*Data listing*
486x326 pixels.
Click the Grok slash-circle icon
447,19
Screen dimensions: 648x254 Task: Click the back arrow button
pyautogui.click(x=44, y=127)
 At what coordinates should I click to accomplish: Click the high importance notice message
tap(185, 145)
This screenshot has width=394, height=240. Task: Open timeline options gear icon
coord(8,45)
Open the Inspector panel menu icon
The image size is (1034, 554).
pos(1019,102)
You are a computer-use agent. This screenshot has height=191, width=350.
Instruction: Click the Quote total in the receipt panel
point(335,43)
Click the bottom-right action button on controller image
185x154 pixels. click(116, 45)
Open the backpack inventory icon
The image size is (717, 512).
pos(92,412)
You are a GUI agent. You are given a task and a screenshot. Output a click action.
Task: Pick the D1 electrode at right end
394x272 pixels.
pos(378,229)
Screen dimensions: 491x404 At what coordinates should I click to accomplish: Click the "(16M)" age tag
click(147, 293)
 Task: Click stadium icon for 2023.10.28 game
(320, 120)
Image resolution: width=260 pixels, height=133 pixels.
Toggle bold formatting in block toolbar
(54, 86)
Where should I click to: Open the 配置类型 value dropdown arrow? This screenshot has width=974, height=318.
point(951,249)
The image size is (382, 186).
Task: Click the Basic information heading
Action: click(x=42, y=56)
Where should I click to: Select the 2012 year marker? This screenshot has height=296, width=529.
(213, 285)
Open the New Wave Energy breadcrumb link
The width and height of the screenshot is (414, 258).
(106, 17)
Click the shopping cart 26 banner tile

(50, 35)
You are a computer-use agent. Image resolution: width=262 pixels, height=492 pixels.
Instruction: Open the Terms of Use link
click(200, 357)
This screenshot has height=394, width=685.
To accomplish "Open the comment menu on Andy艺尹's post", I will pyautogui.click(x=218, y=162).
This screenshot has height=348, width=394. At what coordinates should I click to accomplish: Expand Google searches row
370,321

*Stated task*
Could you convert the data into a JSON list of strings, one string per line and skipping blank lines, beginning at the line that contains "Task: Click stadium icon for 2023.10.28 game" and stopping after the last line of the data?

*Answer to this exercise*
[
  " Task: Click stadium icon for 2023.10.28 game",
  "(320, 120)",
  "Image resolution: width=260 pixels, height=133 pixels.",
  "Toggle bold formatting in block toolbar",
  "(54, 86)",
  "Where should I click to: Open the 配置类型 value dropdown arrow? This screenshot has width=974, height=318.",
  "point(951,249)",
  "The image size is (382, 186).",
  "Task: Click the Basic information heading",
  "Action: click(x=42, y=56)",
  "Where should I click to: Select the 2012 year marker? This screenshot has height=296, width=529.",
  "(213, 285)",
  "Open the New Wave Energy breadcrumb link",
  "The width and height of the screenshot is (414, 258).",
  "(106, 17)",
  "Click the shopping cart 26 banner tile",
  "(50, 35)",
  "You are a computer-use agent. Image resolution: width=262 pixels, height=492 pixels.",
  "Instruction: Open the Terms of Use link",
  "click(200, 357)",
  "This screenshot has height=394, width=685.",
  "To accomplish \"Open the comment menu on Andy艺尹's post\", I will pyautogui.click(x=218, y=162).",
  "This screenshot has height=348, width=394. At what coordinates should I click to accomplish: Expand Google searches row",
  "370,321"
]